Well would the virus have induced that because my symptoms started right after the virus?

lieze

[Lenna]

Kayjay, I'll find out if my niece was getting winded.

I think that what lieze said was also true for my niece - she was sick sometimes and fine at other times. She would have heart palpitations, chest pains, elevated blood pressure, nausea. Every doctor who saw her said that it was in her head. She had episodes that came and went for her entire life until she was 19 years old. Then the episodes starting happening more and more frequently, until she got to a point where the blood pressure stayed dangerously high and she couldn't stop vomiting. At that point, finally, she was diagnosed and rushed to the hospital. But by that time, they couldn't get the blood pressure under control.
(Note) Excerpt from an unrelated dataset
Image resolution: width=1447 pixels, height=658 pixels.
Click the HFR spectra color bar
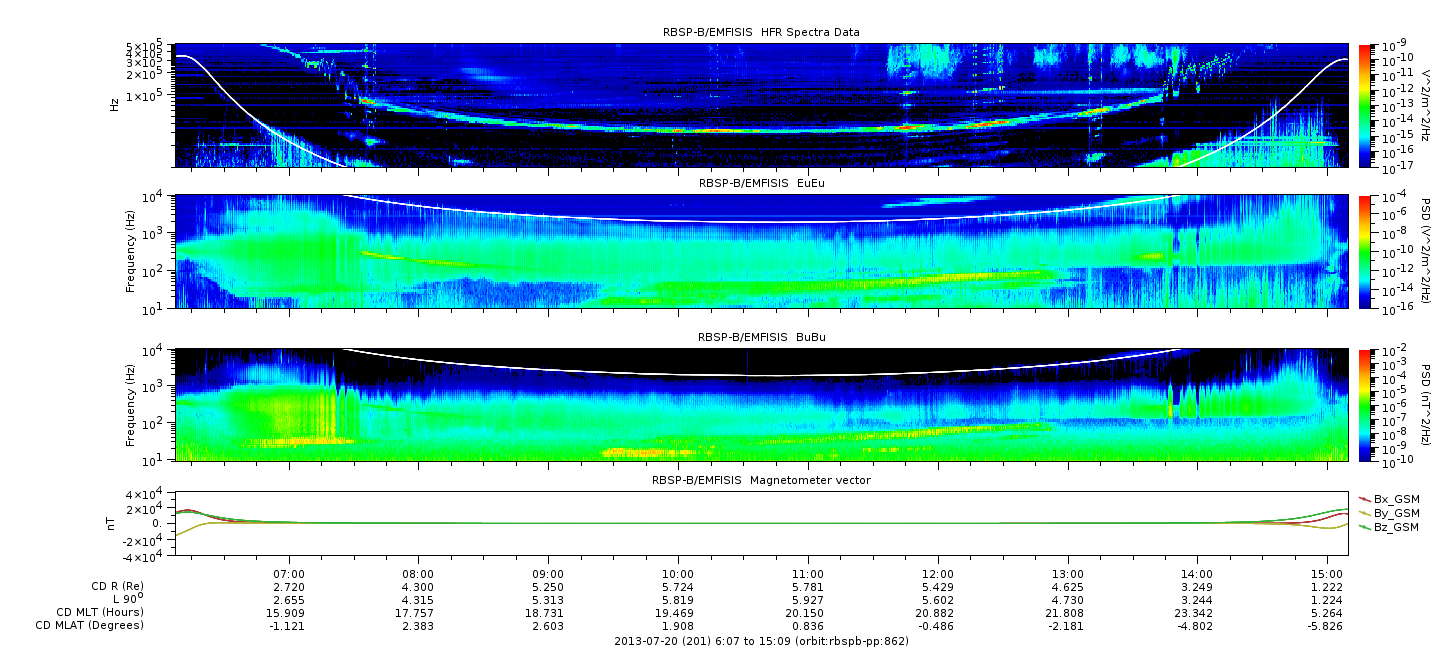[x=1366, y=105]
For 3 weeks she was in the hospital dying and they couldn't perform the surgery because of the high blood pressure, then got to a point where they had to take a chance and do it anyway. And thank goodness, she did great. That was about 18 months ago and she has been fine (of course, she's on tons of hormones). By the way, she was diagnosed not just with pheos (which were HUGE) but with Multiple Endocrine Neoplasia which caused the pheos....very very rare!

So, the weird thing for us is that she had pheos and my son (her first cousin) has POTS. My niece's type of Multiple Endocrine Neoplasia is hereditary. Yet my son had the genetic test which showed that he doesn't have Multiple Endocrine Neoplasia, has had a negative CT and an MRI of his adrenal glands, had the 24-hour urine test, and there is no indication that he has pheos. He really doesn't have the symptoms she had. He has a more classic case of orthostatic tachycardia (and everything that goes along with it). But it's a weird coincidence.

[Amber]

It sounds like distinguishing the 2 conditions can be difficult (even with testing) so I guess I'd better pray for an endochronologist that really knows about Pots and how it can mimic pheos. I know for sure I have pots as my heartrate goes crazy when I stand or even sit up but my recent episodes of severe heart pounding (even in my head/face/neck) along with the sweating, headaches and breathlessness make me glad they are doing further testing to see what my catecholamines are up to. Probably just hyperadrenergic but who knows?